It's been 14 years since Lawrence city commissioners received a pay increase, and some commissioners are talking about making up for lost time.
At their Tuesday evening meeting commissioners will begin discussing the possibility of more than doubling the $9,000 annual commission salary, which hasn't been changed since April 1999.
"I don't feel like this is about compensating me or the other people who are on the commission right now," Mayor Mike Dever said. "It really is about those people who may want to run for the commission but feel they can't because of the financial sacrifice they would have to make."
A specific increase hasn't yet been proposed, but Dever said he believes the conversation will include options that could range from about $19,000 a year to upwards of $30,000 a year.

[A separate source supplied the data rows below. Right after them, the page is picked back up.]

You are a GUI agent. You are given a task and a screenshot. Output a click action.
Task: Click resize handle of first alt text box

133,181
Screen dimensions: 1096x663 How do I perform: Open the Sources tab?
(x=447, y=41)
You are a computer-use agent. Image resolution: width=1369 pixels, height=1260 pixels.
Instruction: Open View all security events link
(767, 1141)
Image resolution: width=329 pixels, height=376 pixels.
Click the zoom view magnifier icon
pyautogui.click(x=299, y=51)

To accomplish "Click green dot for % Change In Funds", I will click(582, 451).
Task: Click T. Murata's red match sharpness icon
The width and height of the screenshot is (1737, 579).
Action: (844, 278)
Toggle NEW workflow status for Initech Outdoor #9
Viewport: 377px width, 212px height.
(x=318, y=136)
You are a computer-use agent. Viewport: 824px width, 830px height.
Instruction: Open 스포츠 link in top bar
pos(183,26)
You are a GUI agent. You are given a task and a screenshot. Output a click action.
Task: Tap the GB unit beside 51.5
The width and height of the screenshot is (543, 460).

A survey of eleven regional communities found most pay their commissioners the same as or less than Lawrence pays. The survey, compiled by the city manager's office, found the highest-paid commissioners in the region are in Kansas City, Kan., which pays commissioners $12,000 to $14,400 per year. The unified government also offers health insurance and a partial car allowance for commissioners.
Of the 11 communities surveyed, only three — Overland Park, Kansas City and Topeka — paid more than Lawrence. Although not included in the survey, Douglas County commissioners make about $33,800 per year and are eligible for the county's health insurance and pension plans.
Lawrence city commissioners can buy individual health insurance for $130 a year, and are eligible for the pension plan, but Lawrence does not offer commissioners a car allowance.
Dever said he will propose that no pay increase be granted to any current city commissioner unless the commissioner is re-elected.
Aron Cromwell, who was leaving the commission after not seeking re-election, raised the idea of a salary increase in April. Cromwell said a higher salary would encourage a broader diversity of candidates, particularly people who are in jobs that would require them to take off work to serve.
Currently, four of the five commissioners are business owners, while the other is the director of a nonprofit agency.
Commissioner Mike Amyx said he was open to the idea of changing commission salaries, as long as none of the salaries would be changed before the next election. He said the idea of making the position more attractive to a variety of residents is important. Plus, Amyx said the job is time consuming.
"It doesn't take very many issues before you are spending 20 to 30 hours per week at it," Amyx said.